Fermor a raconté soixante ans plus tard cet épisode au journaliste et écrivain italien Rumiz , lors d’une réflexion sur comment, aujourd’hui, l’inestimable patrimoine irakien a été mis à sac : « Pensez à la préparation qu’avaient les militaires autrefois. Moi j’ai été envoyé en Grèce parce que j’avais étudié Homère et Kreipe avait fait des études classiques ». Il est vrai toutefois que la formation classique de bon nombre des chefs du Reich n’empêcha ni la Shoah ni, en général, la catastrophe incalculable de la deuxième guerre mondiale. Il est vrai aussi qu’il y a quelque chose de différent dans ce nouvel ordre/désordre mondial.
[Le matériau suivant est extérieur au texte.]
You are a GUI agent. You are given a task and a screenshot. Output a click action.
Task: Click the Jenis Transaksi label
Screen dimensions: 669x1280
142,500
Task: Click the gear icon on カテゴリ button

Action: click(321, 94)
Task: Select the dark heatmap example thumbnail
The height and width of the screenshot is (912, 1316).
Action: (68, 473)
Si la deuxième guerre mondiale a porté de manière inéluctable et définitive le conflit parmi les civils, en le soustrayant aux champs de bataille des militaires, les belligérants de cette guerre, qui n’est peut-être pas mondiale mais disséminée, ont inclus aussi le patrimoine historique parmi les victimes. Et cela ne se limite pas au front « occidental » : nous devons compter parmi les victimes de cette bataille du symbolique les grands bouddhas de Bamiyan en Afghanistan, initialement épargnés à des fins touristiques puis tombés sous les coups de l’intégrisme visuel.
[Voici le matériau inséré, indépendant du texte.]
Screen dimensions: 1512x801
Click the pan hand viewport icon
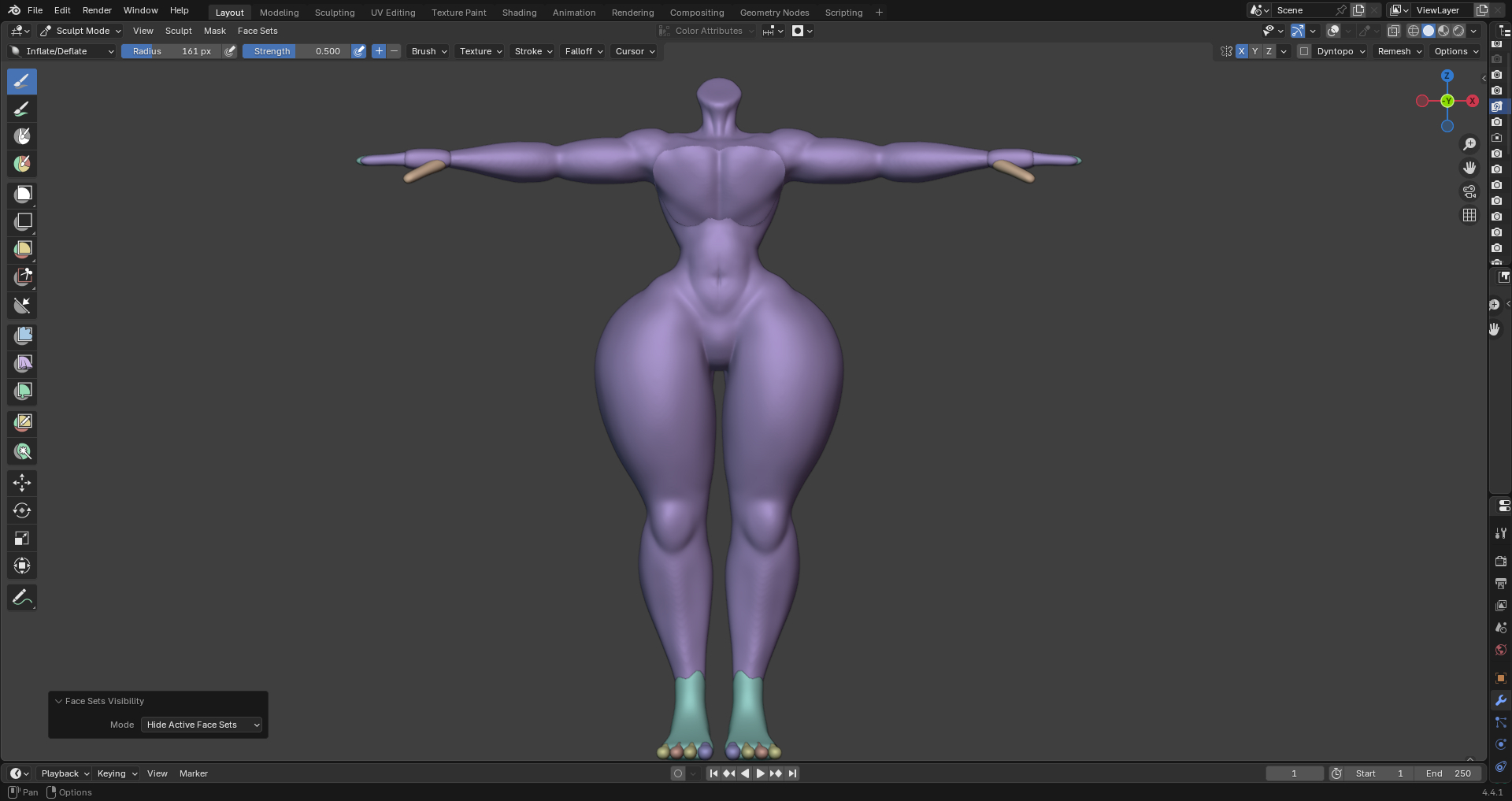coord(1469,168)
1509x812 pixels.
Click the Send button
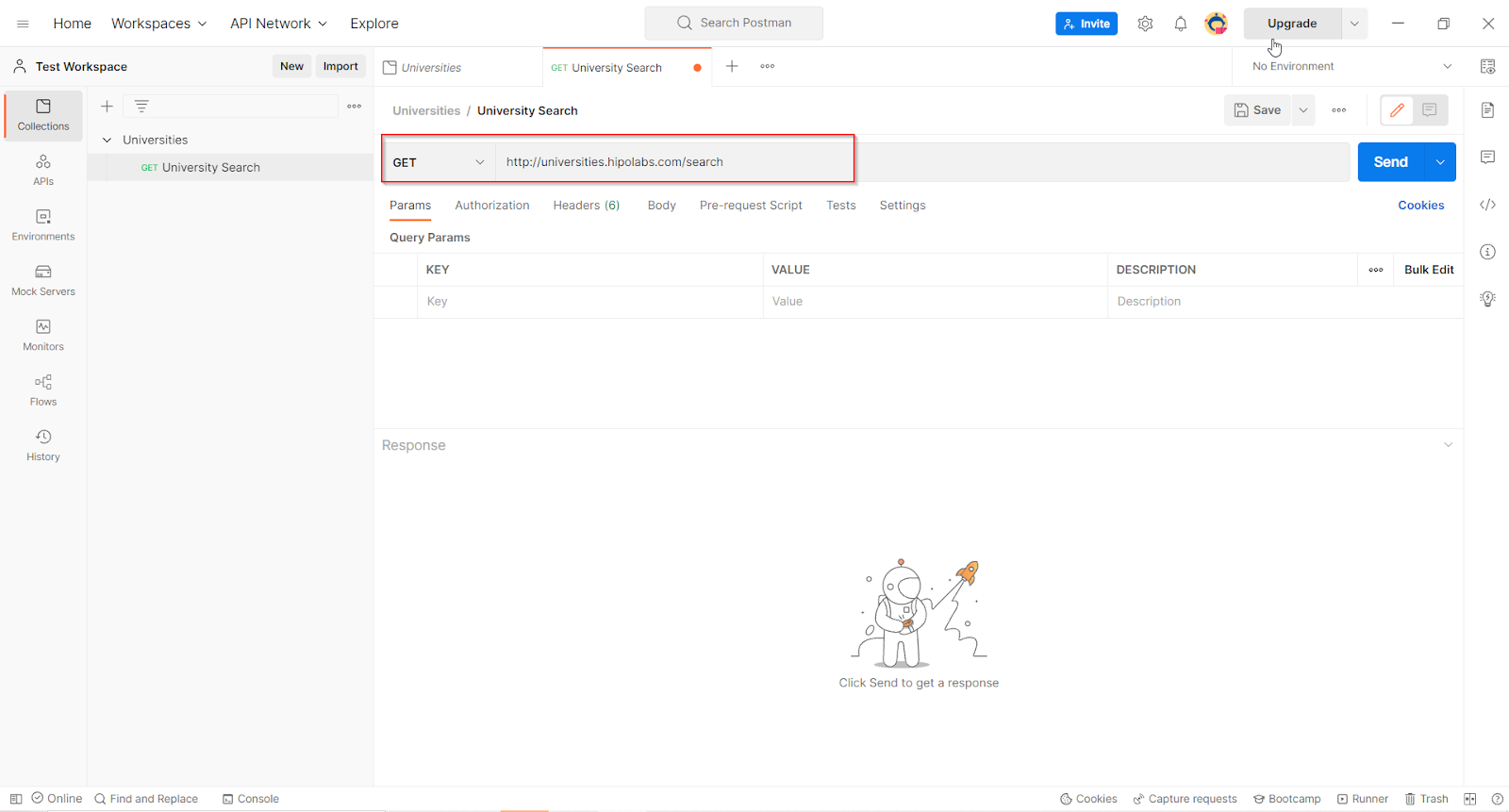1390,162
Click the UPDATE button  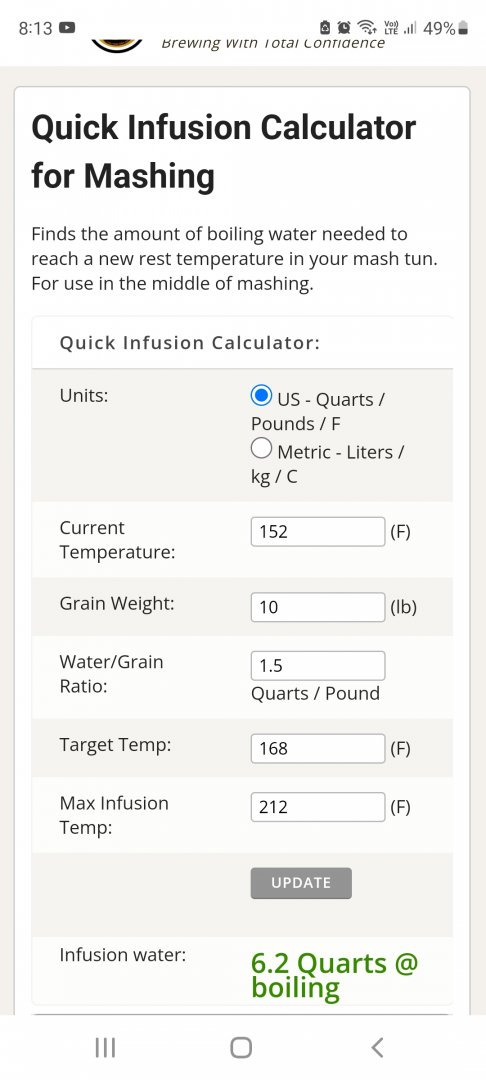click(x=301, y=883)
Une guerre qui intervient sur le plan symbolique et identitaire devient en quelque sorte iconoclaste. Si l’autre peut être reconnu à travers la valeur donnée par l’image d’une histoire, d’un parcours artistique et culturel, la manière la plus simple de le vouer à l’oubli est d’anéantir ou de mettre à sac ce qui témoigne de cette richesse.
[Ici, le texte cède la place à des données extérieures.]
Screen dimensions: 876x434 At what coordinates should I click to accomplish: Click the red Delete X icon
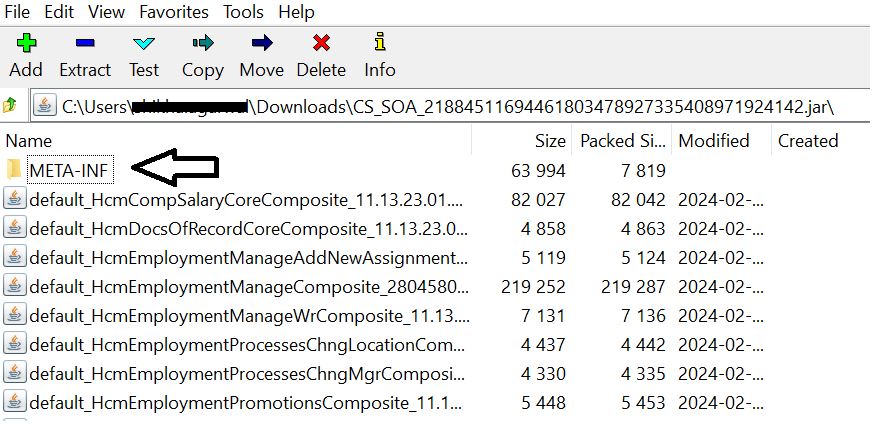[321, 43]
Dans le travail de Costantini, la synthèse visuelle de ce précepte idéologique se conjugue à la volonté impérative de maintenir une attention constante sur le quotidien du conflit. Une femme lève les mains colorées de rouge, au centre le doryphore de Polyclète avec légende en allemand (pour nous rappeler que ce sont les allemands qui, les premiers, nous donnèrent l’arme de l’archéologie), quelques mots et une gestualité calligraphique nous conduisent au contexte. Opération Libération de l’Irak, quelques lieux qui ravivent, même chez les plus distraits, un sentiment de culpabilité caché sous le tapis, Kirkouk, Mossoul, un rituel qui n’est pas cathartique mais évocateur. Les éléments de chaque œuvre sont un alphabet de la mémoire usée et de son lent effacement, ils sont une sorte de linceul de notre conscience face à l’injustice commise, non plus par un groupe de terroristes organisés, mais par les états dont nous sommes les citoyens et contribuables. L’épiphanie de l’œuvre classique nous ramène à l’interprétation la plus sublime de notre culture démocratique, qui « a bu à cette source ». Il s’agit d’une épiphanie rescapée, qui porte les marques visibles de la contradiction et de l’impasse. C’est un alphabet visuel, dont la narration est troublante et qui nous renvoie une image de nous que nous préfèrerions ne pas voir. Raconter la réalité déforme. La réalité elle-même devient analogie et symbole et les faits se transforment en reconnaissance. Le processus de l’épiphanie de ces œuvres fait émerger la composante dionysiaque de l’idéologie classique au détriment de celle apollinienne. Et sir Fermor a très probablement raison, les nouveaux généraux sont aussi moins cultivés que ceux d’avant.
Elettra Stamboulis


L’épisode est relaté dans le livre de Paolo Rumiz, Annibale, Milan 2008. Ce haut fait de la guerre est aussi au cœur d’un film des années cinquante avec Dirk Bogarde Intelligence Service (titre original I’ll Met by Moonlight).